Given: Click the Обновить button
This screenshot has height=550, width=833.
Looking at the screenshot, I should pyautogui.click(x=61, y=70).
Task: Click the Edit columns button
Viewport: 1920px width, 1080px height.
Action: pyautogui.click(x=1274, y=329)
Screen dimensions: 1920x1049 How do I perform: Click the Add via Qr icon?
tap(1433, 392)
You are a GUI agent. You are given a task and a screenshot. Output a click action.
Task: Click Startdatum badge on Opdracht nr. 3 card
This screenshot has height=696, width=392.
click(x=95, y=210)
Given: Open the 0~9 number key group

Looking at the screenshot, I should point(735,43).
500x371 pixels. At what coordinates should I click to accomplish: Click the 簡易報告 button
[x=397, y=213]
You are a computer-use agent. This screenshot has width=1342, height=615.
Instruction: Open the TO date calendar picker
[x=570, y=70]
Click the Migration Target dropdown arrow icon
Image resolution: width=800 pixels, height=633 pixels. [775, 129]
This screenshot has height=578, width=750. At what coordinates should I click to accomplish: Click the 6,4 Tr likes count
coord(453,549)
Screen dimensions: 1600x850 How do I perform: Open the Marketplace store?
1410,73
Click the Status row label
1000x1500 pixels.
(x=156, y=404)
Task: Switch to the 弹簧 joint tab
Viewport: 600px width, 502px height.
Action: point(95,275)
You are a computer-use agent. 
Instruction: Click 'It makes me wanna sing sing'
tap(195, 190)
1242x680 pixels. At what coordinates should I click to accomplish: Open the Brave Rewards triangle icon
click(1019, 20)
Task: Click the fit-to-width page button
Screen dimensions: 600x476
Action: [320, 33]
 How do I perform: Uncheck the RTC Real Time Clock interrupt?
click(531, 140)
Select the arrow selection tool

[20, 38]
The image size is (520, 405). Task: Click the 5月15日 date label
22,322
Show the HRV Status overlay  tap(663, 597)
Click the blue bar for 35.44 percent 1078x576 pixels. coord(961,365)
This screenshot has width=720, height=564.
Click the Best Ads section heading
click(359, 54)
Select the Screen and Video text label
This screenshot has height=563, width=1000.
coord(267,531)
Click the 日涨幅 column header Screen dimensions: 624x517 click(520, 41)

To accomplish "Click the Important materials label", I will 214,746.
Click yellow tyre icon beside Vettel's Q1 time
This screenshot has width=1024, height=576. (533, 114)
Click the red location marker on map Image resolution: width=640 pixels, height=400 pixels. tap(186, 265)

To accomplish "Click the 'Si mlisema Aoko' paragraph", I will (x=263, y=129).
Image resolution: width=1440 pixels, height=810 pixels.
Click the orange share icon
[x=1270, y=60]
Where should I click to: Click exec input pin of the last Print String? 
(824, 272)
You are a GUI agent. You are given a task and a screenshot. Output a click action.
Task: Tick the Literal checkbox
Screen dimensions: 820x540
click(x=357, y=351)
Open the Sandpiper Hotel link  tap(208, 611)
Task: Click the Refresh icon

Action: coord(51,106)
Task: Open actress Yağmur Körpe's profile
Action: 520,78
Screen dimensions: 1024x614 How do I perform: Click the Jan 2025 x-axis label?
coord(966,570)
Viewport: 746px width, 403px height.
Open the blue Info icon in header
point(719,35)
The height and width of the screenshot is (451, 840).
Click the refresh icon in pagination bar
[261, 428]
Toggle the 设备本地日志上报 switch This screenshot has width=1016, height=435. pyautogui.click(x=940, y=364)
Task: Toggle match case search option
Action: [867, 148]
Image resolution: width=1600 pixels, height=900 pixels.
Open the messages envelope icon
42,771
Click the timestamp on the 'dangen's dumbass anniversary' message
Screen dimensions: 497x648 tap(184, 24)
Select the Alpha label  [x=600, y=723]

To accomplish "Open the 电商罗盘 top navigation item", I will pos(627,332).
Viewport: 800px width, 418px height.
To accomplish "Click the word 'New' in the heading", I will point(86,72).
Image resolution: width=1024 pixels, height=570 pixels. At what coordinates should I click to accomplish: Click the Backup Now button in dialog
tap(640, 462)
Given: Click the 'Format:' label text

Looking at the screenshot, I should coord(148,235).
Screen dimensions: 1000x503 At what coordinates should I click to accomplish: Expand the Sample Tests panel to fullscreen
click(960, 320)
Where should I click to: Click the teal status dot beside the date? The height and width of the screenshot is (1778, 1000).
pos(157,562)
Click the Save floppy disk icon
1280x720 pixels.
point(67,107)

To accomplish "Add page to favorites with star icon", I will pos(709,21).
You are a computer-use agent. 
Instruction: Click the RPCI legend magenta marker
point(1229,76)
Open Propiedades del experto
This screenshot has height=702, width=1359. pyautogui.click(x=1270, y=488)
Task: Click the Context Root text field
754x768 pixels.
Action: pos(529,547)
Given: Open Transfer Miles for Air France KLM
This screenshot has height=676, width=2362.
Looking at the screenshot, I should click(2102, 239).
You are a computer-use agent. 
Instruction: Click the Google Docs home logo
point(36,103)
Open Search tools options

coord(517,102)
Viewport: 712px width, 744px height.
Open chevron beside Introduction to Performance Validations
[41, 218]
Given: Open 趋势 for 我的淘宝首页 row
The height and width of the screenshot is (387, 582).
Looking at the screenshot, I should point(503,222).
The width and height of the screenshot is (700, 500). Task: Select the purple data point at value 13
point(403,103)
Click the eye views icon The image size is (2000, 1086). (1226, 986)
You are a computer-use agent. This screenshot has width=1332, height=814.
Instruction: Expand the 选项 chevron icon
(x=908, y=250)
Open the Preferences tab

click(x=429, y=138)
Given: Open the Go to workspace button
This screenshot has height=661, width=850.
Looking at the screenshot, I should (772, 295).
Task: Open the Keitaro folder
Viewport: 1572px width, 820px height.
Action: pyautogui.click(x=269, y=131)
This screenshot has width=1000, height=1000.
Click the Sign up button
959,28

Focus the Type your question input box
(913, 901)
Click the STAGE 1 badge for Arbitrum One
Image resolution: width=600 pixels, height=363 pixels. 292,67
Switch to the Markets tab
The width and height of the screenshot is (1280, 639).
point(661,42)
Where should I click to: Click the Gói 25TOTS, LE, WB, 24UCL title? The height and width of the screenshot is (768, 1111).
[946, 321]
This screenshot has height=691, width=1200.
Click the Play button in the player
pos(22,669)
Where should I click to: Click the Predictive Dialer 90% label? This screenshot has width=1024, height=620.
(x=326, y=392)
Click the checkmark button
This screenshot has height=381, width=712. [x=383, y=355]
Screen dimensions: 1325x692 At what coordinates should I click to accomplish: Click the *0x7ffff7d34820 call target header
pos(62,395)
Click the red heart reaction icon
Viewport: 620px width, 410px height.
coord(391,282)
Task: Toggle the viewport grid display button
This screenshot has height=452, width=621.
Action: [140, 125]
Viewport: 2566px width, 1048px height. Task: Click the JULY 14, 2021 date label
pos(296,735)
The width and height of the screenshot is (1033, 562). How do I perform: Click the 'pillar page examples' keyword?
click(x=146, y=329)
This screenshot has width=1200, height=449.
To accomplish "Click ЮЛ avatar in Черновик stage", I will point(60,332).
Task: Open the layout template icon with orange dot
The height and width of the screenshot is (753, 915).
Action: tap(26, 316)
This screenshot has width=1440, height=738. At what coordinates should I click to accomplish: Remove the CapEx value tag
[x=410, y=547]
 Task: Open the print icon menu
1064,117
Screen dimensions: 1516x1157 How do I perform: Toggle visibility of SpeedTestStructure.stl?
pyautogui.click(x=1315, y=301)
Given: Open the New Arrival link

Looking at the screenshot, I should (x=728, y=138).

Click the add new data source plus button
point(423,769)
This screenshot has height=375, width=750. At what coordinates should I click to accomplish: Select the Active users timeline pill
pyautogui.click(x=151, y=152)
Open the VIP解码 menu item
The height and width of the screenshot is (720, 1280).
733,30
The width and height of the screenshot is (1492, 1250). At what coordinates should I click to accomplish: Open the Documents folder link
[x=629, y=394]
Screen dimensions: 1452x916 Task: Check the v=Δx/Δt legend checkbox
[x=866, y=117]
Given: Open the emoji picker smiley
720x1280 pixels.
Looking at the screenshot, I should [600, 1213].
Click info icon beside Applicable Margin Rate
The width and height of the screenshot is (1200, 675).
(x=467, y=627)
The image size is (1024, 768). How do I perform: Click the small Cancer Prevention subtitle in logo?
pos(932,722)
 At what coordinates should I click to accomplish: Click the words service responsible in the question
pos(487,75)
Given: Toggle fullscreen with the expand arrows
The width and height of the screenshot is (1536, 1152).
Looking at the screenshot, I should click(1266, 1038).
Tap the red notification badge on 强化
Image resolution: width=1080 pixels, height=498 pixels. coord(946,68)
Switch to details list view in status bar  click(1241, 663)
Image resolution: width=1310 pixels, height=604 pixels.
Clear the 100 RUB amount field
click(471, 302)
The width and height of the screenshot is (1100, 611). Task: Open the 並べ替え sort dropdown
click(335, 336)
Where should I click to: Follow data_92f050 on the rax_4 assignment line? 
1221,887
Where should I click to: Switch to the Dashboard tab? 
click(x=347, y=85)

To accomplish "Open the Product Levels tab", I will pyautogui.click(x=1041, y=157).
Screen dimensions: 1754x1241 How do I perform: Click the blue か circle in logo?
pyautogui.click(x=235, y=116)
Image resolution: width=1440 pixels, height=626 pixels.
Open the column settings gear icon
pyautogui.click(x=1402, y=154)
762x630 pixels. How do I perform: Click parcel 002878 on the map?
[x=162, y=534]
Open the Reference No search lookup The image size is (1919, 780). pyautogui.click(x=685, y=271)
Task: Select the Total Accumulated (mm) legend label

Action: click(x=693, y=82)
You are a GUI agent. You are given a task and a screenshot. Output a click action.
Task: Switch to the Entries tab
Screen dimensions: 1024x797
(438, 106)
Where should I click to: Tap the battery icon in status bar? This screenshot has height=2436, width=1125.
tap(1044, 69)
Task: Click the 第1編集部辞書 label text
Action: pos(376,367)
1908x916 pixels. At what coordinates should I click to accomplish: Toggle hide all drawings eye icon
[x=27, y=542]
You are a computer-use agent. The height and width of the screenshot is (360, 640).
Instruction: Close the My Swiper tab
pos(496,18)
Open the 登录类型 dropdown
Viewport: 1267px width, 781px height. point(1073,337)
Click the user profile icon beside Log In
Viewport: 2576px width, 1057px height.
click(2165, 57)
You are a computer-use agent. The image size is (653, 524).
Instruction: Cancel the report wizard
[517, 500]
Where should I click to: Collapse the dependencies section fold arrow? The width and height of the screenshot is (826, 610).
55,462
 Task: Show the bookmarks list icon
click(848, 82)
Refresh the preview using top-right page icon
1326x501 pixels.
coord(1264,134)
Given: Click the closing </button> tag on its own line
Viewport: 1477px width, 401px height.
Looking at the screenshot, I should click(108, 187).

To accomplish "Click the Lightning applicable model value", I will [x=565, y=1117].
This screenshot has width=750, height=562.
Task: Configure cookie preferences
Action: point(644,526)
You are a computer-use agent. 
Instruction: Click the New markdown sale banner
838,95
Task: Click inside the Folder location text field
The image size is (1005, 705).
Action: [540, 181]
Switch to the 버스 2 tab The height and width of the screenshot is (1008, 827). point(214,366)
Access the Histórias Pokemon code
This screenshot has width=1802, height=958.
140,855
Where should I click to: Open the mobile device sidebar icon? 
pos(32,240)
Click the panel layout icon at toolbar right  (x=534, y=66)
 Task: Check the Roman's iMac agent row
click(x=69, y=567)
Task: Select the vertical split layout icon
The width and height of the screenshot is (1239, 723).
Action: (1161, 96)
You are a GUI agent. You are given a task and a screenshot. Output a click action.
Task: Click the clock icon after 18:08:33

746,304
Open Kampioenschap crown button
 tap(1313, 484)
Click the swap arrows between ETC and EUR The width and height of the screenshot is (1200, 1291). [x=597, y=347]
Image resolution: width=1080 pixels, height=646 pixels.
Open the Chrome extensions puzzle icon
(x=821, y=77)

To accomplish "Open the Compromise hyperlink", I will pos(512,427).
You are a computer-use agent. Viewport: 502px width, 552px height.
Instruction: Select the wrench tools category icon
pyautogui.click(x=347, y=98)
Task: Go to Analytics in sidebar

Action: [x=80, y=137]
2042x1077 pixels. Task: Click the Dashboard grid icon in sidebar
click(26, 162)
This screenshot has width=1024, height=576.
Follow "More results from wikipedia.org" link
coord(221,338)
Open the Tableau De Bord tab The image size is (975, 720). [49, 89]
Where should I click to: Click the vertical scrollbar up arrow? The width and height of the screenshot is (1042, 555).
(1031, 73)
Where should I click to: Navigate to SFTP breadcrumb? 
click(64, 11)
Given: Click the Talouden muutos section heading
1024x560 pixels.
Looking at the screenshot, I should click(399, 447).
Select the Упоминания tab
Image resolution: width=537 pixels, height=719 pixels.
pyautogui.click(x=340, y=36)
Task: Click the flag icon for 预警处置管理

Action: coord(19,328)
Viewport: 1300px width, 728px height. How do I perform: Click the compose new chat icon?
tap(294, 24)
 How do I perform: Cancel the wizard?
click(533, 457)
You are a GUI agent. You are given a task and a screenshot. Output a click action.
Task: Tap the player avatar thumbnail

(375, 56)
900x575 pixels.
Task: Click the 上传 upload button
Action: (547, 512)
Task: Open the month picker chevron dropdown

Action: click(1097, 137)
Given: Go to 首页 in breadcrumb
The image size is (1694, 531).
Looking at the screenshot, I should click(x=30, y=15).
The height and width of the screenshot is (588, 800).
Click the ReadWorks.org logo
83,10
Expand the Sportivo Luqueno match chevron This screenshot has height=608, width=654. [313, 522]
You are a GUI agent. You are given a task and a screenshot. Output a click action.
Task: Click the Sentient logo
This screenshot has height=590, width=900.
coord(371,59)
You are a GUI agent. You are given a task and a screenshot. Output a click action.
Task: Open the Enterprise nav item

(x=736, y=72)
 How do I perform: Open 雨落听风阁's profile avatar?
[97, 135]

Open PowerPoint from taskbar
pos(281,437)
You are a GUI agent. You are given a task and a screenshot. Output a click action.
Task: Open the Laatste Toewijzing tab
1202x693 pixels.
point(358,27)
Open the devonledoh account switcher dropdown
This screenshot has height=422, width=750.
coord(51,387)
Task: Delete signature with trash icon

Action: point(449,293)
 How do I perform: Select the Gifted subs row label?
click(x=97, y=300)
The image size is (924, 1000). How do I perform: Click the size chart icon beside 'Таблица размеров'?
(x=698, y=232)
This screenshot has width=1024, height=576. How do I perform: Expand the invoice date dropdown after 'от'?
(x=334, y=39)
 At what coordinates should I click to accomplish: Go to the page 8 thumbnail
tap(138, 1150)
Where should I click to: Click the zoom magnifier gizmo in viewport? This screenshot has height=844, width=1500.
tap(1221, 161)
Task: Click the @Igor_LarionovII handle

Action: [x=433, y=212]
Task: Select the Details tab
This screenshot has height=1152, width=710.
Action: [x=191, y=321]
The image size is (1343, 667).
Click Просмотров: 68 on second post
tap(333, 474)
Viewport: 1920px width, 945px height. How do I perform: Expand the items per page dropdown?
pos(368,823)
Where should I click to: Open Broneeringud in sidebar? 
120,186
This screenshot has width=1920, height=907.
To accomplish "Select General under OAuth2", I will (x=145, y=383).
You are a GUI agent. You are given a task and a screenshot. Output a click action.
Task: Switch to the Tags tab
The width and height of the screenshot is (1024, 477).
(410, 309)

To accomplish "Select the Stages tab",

### What needs to be done
Given the data above, transcribe exactly the lines from the one containing "1908x916 pixels. At" down to the one containing "Click the swap", and no others.

### Solution to this task
1908x916 pixels. At what coordinates should I click to accomplish: Toggle hide all drawings eye icon
[x=27, y=542]
You are a computer-use agent. The height and width of the screenshot is (360, 640).
Instruction: Close the My Swiper tab
pos(496,18)
Open the 登录类型 dropdown
Viewport: 1267px width, 781px height. point(1073,337)
Click the user profile icon beside Log In
Viewport: 2576px width, 1057px height.
click(2165, 57)
You are a computer-use agent. The image size is (653, 524).
Instruction: Cancel the report wizard
[517, 500]
Where should I click to: Collapse the dependencies section fold arrow? The width and height of the screenshot is (826, 610).
55,462
 Task: Show the bookmarks list icon
click(848, 82)
Refresh the preview using top-right page icon
1326x501 pixels.
coord(1264,134)
Given: Click the closing </button> tag on its own line
Viewport: 1477px width, 401px height.
Looking at the screenshot, I should click(108, 187).

To accomplish "Click the Lightning applicable model value", I will [x=565, y=1117].
This screenshot has width=750, height=562.
Task: Configure cookie preferences
Action: point(644,526)
You are a computer-use agent. 
Instruction: Click the New markdown sale banner
838,95
Task: Click inside the Folder location text field
The image size is (1005, 705).
Action: [540, 181]
Switch to the 버스 2 tab The height and width of the screenshot is (1008, 827). point(214,366)
Access the Histórias Pokemon code
This screenshot has width=1802, height=958.
140,855
Where should I click to: Open the mobile device sidebar icon? 
pos(32,240)
Click the panel layout icon at toolbar right  (x=534, y=66)
 Task: Check the Roman's iMac agent row
click(x=69, y=567)
Task: Select the vertical split layout icon
The width and height of the screenshot is (1239, 723).
Action: (1161, 96)
You are a GUI agent. You are given a task and a screenshot. Output a click action.
Task: Click the clock icon after 18:08:33

746,304
Open Kampioenschap crown button
 tap(1313, 484)
Click the swap arrows between ETC and EUR The width and height of the screenshot is (1200, 1291). [x=597, y=347]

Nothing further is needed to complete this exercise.